On winning the award, he added, “It was a great floor and we love to raise the bar so other hardwood guys out there will go, ‘Wow! That’s doable?’ We want to bring the whole industry up, and this award helps bring that acclaim and publicity to hardwood.”
Despite repeated attempts, FCI was unable to get in touch with Ron Mayo of Flooring Systems. We took the following information from his entry to share more about the award-winning project at Good Samaritan Regional Health Center in Mount Vernon, Ill., a 142-bed, 500,000 sq. ft. facility. The hospital required carpet tile, porcelain, ceramic and quarry tile, stone and sheet vinyl.
According to his entry, Tec products were used solely throughout the installation including the company’s vapor barrier, self-leveling underlayment, skim coat, crack isolation membrane, adhesives, mortar, grout and caulk. “The installers had to prepare surfaces for both wet and dry environments - including patient showers.
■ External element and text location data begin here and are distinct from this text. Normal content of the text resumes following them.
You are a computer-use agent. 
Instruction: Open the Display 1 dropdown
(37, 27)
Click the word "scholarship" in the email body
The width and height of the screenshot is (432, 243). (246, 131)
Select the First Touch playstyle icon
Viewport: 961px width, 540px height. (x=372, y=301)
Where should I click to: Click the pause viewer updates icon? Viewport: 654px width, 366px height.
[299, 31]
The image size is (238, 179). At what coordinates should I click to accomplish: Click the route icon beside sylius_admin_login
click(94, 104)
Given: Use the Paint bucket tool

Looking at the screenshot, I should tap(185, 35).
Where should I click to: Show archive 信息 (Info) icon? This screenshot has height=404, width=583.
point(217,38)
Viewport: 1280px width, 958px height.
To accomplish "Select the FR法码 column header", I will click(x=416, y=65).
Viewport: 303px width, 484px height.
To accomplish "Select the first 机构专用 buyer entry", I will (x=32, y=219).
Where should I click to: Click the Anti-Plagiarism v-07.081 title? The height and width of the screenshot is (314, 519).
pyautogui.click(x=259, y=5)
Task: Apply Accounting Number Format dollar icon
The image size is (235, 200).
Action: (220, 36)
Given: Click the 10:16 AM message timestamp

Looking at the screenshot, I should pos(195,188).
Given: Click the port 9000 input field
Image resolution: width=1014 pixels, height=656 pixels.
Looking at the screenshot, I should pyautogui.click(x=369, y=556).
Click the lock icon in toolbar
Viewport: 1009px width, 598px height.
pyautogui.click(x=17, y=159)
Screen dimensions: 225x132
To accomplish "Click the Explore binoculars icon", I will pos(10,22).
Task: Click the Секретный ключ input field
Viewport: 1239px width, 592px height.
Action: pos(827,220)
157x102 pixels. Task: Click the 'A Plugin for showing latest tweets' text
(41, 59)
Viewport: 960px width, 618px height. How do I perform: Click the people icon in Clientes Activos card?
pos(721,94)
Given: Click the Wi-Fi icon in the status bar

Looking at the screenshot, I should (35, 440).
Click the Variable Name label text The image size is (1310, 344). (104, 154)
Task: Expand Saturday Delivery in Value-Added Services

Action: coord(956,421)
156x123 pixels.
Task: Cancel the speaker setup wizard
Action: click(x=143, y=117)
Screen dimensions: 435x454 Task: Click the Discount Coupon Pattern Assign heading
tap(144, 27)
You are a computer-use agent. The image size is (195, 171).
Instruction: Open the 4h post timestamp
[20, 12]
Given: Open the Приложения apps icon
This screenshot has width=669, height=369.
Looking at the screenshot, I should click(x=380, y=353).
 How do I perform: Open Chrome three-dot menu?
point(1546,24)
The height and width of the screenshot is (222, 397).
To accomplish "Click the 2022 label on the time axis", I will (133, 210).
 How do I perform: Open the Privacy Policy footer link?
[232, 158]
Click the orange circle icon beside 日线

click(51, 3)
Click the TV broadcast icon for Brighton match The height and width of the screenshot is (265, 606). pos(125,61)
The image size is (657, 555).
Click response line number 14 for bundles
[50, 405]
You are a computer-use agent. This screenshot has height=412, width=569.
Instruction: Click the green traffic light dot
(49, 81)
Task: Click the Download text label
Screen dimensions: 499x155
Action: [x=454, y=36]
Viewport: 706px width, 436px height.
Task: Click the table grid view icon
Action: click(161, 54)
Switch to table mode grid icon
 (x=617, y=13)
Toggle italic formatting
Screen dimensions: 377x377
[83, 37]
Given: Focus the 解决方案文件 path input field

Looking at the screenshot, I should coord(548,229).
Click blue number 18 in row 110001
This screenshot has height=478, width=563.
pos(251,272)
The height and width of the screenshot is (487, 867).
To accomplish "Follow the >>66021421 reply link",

The LiquiDAM Penetrating Moisture Vapor Barrier was applied to the concrete substrate throughout the hospital.”
His entry went on to state, “Smooth Start Self Leveling Underlayment, PerfectFinish Skim Coat and Fast-Set Deep Patch readied the substrate prior to the application of adhesives. In patient showers and restrooms, the installers performed flood testing of Tec HydraFlex Waterproofing Crack Isolation Membrane. Generally, the installers had to install a wide range of flooring types. A wide range of Tec adhesives – including Solid Vinyl Plank and Tile Adhesive, Clear Thin Spread Adhesive, Releasable Pressure Sensitive Adhesive and Premium Fast Grab Carpet Adhesive – were used to achieve long-lasting bonds with wood-looking sheet vinyl and carpet tile. Carpet tile was used in the hospital’s corridors, offices and waiting areas, while sheet vinyl was installed in corridors and patient rooms.”
Once again, FCI extends its congratulations to all the winners.